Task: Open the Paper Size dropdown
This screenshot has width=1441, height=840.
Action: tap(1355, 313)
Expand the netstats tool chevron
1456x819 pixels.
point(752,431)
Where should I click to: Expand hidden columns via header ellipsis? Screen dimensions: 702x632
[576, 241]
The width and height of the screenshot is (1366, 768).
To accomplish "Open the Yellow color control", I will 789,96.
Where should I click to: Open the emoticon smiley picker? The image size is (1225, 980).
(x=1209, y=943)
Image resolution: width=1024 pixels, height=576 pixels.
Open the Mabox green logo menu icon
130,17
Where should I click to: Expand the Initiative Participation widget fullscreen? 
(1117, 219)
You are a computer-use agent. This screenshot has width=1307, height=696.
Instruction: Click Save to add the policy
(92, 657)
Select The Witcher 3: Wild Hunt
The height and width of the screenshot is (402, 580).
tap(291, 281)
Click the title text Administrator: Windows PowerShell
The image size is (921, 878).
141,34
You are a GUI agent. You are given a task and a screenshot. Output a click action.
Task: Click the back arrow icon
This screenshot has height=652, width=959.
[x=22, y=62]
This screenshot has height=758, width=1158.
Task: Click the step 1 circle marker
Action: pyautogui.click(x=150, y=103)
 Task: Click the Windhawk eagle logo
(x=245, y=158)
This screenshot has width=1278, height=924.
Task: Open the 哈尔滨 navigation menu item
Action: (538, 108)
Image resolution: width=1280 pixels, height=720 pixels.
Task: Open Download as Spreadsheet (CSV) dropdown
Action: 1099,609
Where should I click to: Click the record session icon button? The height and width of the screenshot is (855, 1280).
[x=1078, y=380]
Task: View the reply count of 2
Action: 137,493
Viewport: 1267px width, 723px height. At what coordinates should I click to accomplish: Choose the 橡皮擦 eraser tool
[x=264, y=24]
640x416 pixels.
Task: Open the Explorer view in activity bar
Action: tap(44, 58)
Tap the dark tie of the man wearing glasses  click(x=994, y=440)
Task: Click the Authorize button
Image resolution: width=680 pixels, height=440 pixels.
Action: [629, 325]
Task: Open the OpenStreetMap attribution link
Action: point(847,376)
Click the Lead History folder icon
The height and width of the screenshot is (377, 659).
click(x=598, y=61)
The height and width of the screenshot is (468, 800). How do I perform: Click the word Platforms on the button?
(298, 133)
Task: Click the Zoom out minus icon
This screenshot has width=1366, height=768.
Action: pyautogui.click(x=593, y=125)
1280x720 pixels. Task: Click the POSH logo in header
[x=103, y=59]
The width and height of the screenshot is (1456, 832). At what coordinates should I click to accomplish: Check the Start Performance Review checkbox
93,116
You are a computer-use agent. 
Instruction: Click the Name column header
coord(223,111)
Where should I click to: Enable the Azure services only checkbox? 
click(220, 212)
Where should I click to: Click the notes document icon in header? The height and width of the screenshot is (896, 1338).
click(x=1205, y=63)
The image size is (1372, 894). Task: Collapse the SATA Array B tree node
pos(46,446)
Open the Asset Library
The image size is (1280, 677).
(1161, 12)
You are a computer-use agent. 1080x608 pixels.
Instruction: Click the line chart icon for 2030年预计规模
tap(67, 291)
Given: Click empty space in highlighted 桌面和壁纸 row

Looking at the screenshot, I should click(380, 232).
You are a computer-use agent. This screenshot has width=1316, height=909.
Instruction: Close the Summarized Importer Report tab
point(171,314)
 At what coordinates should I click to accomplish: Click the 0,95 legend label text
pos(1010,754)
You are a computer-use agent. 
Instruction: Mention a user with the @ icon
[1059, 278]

*REQUIRED TASK*
Can you retype each of the items above word for word?

*THE OUTPUT*
Task: Open the Paper Size dropdown
This screenshot has width=1441, height=840.
Action: tap(1355, 313)
Expand the netstats tool chevron
1456x819 pixels.
point(752,431)
Where should I click to: Expand hidden columns via header ellipsis? Screen dimensions: 702x632
[576, 241]
The width and height of the screenshot is (1366, 768).
To accomplish "Open the Yellow color control", I will 789,96.
Where should I click to: Open the emoticon smiley picker? The image size is (1225, 980).
(x=1209, y=943)
Image resolution: width=1024 pixels, height=576 pixels.
Open the Mabox green logo menu icon
130,17
Where should I click to: Expand the Initiative Participation widget fullscreen? 
(1117, 219)
You are a computer-use agent. This screenshot has width=1307, height=696.
Instruction: Click Save to add the policy
(92, 657)
Select The Witcher 3: Wild Hunt
The height and width of the screenshot is (402, 580).
tap(291, 281)
Click the title text Administrator: Windows PowerShell
The image size is (921, 878).
141,34
You are a GUI agent. You are given a task and a screenshot. Output a click action.
Task: Click the back arrow icon
This screenshot has height=652, width=959.
[x=22, y=62]
This screenshot has height=758, width=1158.
Task: Click the step 1 circle marker
Action: pyautogui.click(x=150, y=103)
 Task: Click the Windhawk eagle logo
(x=245, y=158)
This screenshot has width=1278, height=924.
Task: Open the 哈尔滨 navigation menu item
Action: (538, 108)
Image resolution: width=1280 pixels, height=720 pixels.
Task: Open Download as Spreadsheet (CSV) dropdown
Action: 1099,609
Where should I click to: Click the record session icon button? The height and width of the screenshot is (855, 1280).
[x=1078, y=380]
Task: View the reply count of 2
Action: 137,493
Viewport: 1267px width, 723px height. At what coordinates should I click to accomplish: Choose the 橡皮擦 eraser tool
[x=264, y=24]
640x416 pixels.
Task: Open the Explorer view in activity bar
Action: tap(44, 58)
Tap the dark tie of the man wearing glasses  click(x=994, y=440)
Task: Click the Authorize button
Image resolution: width=680 pixels, height=440 pixels.
Action: [629, 325]
Task: Open the OpenStreetMap attribution link
Action: point(847,376)
Click the Lead History folder icon
The height and width of the screenshot is (377, 659).
click(x=598, y=61)
The height and width of the screenshot is (468, 800). How do I perform: Click the word Platforms on the button?
(298, 133)
Task: Click the Zoom out minus icon
This screenshot has width=1366, height=768.
Action: pyautogui.click(x=593, y=125)
1280x720 pixels. Task: Click the POSH logo in header
[x=103, y=59]
The width and height of the screenshot is (1456, 832). At what coordinates should I click to accomplish: Check the Start Performance Review checkbox
93,116
You are a computer-use agent. 
Instruction: Click the Name column header
coord(223,111)
Where should I click to: Enable the Azure services only checkbox? 
click(220, 212)
Where should I click to: Click the notes document icon in header? The height and width of the screenshot is (896, 1338).
click(x=1205, y=63)
The image size is (1372, 894). Task: Collapse the SATA Array B tree node
pos(46,446)
Open the Asset Library
The image size is (1280, 677).
(1161, 12)
You are a computer-use agent. 1080x608 pixels.
Instruction: Click the line chart icon for 2030年预计规模
tap(67, 291)
Given: Click empty space in highlighted 桌面和壁纸 row

Looking at the screenshot, I should click(380, 232).
You are a computer-use agent. This screenshot has width=1316, height=909.
Instruction: Close the Summarized Importer Report tab
point(171,314)
 At what coordinates should I click to accomplish: Click the 0,95 legend label text
pos(1010,754)
You are a computer-use agent. 
Instruction: Mention a user with the @ icon
[1059, 278]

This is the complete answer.